Dataset entries
━━━━━━━━━━━━━━━━━━━━

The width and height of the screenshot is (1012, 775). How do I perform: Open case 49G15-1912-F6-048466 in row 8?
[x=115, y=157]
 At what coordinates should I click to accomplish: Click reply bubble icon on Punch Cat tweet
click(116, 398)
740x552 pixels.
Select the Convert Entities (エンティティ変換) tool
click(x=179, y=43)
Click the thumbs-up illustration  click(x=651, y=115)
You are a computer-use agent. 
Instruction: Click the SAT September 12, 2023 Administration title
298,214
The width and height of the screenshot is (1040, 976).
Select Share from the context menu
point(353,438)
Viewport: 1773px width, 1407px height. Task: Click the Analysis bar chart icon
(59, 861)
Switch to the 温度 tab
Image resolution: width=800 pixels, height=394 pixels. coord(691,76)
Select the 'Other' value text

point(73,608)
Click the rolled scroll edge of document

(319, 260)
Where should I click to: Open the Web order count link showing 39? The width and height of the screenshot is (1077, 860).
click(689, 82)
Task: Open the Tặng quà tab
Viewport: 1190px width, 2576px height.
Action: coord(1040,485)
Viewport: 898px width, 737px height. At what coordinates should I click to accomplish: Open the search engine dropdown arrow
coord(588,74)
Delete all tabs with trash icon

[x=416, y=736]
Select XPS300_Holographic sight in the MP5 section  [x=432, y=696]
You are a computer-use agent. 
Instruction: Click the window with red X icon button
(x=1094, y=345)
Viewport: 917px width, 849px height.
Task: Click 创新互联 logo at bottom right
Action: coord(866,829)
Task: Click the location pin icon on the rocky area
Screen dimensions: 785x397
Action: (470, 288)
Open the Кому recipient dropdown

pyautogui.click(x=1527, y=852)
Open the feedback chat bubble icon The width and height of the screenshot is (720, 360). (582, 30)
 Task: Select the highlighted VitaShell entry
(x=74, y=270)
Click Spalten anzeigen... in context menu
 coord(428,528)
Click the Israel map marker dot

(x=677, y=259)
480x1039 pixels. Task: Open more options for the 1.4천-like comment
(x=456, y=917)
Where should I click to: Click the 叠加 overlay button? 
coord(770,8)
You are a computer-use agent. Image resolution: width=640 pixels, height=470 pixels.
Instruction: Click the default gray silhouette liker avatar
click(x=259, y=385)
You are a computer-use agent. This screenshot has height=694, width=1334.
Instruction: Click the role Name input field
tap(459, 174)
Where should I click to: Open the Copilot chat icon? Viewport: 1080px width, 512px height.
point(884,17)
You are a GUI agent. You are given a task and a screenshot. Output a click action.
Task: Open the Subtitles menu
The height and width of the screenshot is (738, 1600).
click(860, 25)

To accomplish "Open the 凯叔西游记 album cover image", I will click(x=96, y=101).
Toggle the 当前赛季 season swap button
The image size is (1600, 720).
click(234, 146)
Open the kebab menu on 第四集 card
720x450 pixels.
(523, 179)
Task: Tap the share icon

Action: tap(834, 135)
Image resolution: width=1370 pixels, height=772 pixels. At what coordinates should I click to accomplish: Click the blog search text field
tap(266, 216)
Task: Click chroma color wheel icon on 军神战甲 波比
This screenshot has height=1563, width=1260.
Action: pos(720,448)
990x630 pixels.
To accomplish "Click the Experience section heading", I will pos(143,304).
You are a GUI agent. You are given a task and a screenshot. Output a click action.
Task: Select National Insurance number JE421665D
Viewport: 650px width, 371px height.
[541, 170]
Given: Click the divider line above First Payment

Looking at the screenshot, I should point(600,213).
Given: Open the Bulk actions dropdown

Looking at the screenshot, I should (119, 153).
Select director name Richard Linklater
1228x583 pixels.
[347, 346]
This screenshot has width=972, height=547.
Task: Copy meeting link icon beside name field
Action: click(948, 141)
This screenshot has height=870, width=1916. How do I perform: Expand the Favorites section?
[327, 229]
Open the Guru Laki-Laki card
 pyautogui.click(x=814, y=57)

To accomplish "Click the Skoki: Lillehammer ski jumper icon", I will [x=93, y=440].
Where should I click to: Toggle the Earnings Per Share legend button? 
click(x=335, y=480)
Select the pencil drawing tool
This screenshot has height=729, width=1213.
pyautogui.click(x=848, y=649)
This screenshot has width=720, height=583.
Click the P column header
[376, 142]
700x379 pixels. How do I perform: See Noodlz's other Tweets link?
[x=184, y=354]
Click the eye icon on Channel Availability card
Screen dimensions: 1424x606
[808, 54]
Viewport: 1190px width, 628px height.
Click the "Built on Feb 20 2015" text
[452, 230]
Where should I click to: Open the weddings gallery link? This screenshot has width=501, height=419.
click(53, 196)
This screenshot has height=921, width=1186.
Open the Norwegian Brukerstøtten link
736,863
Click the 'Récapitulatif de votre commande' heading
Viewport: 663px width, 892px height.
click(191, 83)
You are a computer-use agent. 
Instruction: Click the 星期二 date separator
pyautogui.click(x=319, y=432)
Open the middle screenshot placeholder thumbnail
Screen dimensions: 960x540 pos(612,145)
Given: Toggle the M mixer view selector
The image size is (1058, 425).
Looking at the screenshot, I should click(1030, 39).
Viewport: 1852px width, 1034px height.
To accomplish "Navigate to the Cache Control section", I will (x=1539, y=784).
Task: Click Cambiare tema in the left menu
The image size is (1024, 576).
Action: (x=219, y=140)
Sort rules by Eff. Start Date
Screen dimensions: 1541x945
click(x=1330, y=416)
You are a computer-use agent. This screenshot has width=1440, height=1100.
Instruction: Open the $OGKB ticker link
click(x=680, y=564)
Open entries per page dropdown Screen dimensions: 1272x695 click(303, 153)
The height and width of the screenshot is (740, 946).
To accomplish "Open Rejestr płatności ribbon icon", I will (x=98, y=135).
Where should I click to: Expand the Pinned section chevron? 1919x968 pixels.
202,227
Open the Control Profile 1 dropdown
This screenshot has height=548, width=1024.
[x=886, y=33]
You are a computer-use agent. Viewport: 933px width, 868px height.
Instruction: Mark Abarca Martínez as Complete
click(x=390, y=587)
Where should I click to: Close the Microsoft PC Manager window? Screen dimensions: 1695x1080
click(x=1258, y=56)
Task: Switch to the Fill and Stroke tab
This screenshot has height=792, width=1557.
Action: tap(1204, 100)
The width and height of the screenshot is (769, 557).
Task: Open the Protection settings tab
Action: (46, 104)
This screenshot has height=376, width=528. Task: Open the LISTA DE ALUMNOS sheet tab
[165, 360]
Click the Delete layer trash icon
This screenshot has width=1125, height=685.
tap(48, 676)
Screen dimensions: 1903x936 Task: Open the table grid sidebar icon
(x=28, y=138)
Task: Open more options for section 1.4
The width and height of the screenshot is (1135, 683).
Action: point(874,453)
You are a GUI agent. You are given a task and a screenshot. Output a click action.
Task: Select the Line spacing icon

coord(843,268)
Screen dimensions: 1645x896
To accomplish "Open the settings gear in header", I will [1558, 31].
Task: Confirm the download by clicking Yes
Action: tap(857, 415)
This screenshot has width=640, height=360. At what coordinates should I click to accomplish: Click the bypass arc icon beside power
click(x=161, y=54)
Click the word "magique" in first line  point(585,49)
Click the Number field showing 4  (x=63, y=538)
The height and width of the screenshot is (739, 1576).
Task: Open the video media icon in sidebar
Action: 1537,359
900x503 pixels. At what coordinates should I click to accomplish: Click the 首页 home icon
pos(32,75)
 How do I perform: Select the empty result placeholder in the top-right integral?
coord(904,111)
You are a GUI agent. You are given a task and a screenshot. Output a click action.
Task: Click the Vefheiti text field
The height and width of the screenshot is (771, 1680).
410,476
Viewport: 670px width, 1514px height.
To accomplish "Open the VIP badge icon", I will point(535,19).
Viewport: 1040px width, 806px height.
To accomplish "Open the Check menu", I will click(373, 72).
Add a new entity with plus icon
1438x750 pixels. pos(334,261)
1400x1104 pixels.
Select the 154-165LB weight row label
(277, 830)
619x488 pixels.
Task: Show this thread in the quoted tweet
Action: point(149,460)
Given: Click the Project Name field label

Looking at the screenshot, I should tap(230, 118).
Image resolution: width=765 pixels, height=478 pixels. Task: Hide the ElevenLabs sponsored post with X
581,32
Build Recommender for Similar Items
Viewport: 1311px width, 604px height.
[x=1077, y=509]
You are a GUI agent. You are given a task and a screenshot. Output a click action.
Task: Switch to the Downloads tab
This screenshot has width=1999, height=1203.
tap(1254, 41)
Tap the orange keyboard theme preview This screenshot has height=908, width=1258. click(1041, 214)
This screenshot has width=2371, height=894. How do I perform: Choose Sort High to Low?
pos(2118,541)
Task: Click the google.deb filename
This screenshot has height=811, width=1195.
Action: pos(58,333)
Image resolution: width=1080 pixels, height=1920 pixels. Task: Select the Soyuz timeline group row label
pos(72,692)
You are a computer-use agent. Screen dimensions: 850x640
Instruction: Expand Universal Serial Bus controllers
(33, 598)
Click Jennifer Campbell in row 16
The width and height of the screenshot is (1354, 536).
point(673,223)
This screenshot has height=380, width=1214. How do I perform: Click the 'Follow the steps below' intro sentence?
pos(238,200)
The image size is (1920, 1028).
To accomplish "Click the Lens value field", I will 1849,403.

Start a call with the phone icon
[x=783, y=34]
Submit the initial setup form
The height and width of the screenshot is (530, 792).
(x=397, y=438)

━━━━━━━━━━━━━━━━━━━━

What lines in the data hold the word "computer"? Return them.

EXERCISE ANSWER >>
You are a computer-use agent. 
You are a computer-use agent. 
You are a computer-use agent. Image resolution: width=640 pixels, height=470 pixels.
You are a computer-use agent. This screenshot has height=694, width=1334.
You are a computer-use agent. 
You are a computer-use agent. This screenshot has width=1440, height=1100.
You are a computer-use agent. Viewport: 933px width, 868px height.
You are a computer-use agent. Screen dimensions: 850x640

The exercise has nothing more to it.